Another parishioner interjected: "If a man steals money, then his character is probably not sound."

"Sure, sure," Ziemman replied; "but then you have the problem, of course, that, according to Church law, then we would have to give him a stipend the rest of his life. We have to take care of him. He is one of ours, huh?... A priest is not an employee; I can't just fire him."

Firing employees, as Protestant parishes do, would diminish priests' "prophetic" role, said Ziemann. Priests wouldn't tell "parishioners what they need to hear."

An exasperated parishoner asked: "What do you have to do to get rid of one that's bad?"

It is hard to laicize priests, Bishop Ziemman told them, because "Rome tends to side with the priest sometimes over the bishop, because there are a lot of bishops who'd like to get rid of their priests, you know? So it's a whole question of civil rights is what it amounts to."

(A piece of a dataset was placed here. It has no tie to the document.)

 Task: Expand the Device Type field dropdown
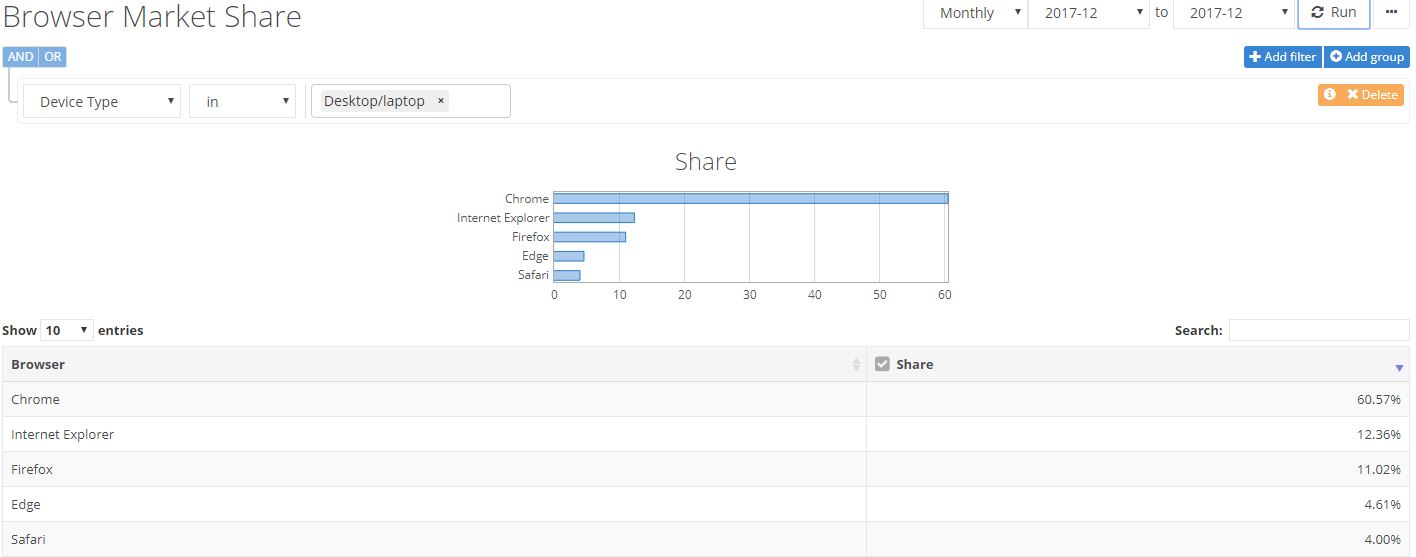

Asked about the status of another investigation of Hume (after his transfer from the Ukiah parish, another group of young adults accused him of sexual assault),
Ziemann replied that he had conducted some of the investigation himself: "In this case, we needed a Spanish-speaking person, so I did some of it myself."

In light of Hume's continued problems, how could a congregation know if a transferred priest is morally respectable? asked a parishioner. "You can certainly ask me," said Ziemann. "If there's something in the past, I will tell those who need to know."

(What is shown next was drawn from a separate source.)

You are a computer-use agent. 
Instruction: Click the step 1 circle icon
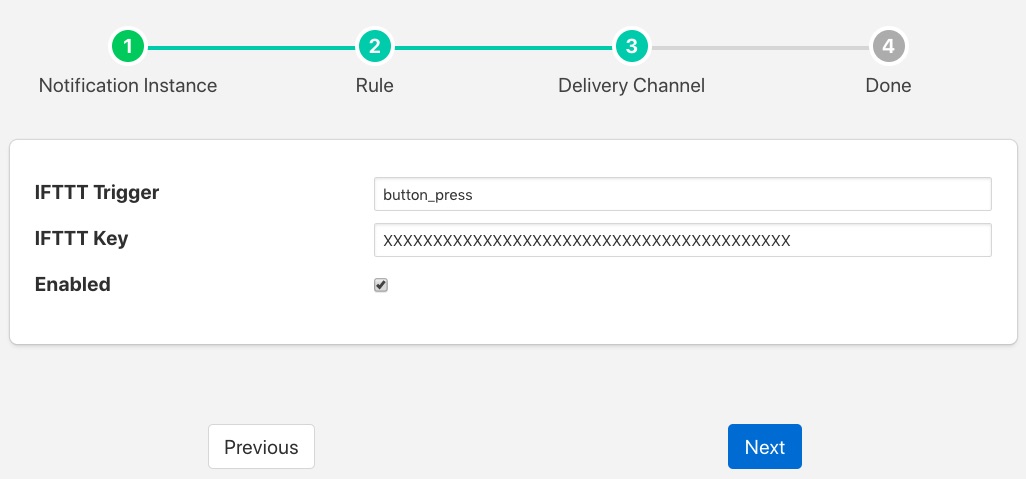(128, 46)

Ziemann lamented, parenthetically, that some of his priests lacked "people skills" -- a trait, by the way, Ziemann had in great abundance, according to Cardinal Mahony and other California prelates who expressed support for Ziemann after he acknowledged sodomy with Hume.)

A parishioner asked why the Church obstructs civil investigations: "I don't want this shell game of priests being moved from parish to parish, and this is what's gone on in the past."

Yet another parishioner noted that he had to read the Santa Rosa Press Democrat to get the truth, "but I don't think I can get anything from the diocese."

A catechism teacher, appalled by Ziemann's transferring of Hume to a new parish without telling congregants about his past, commented: "I try to tell the catechism students, because I don't think they hear it anywhere from our Catholic community these days, that they shouldn't be afraid to try to be saints; and being a saint has a high cost. And I notice, when you talk I think you try to please too many people: you worry about dividing communities and things. I think it would have been valuable to try to prosecute Hume on the embezzlement charge in court and see what happens. Because you had proof that he was guilty."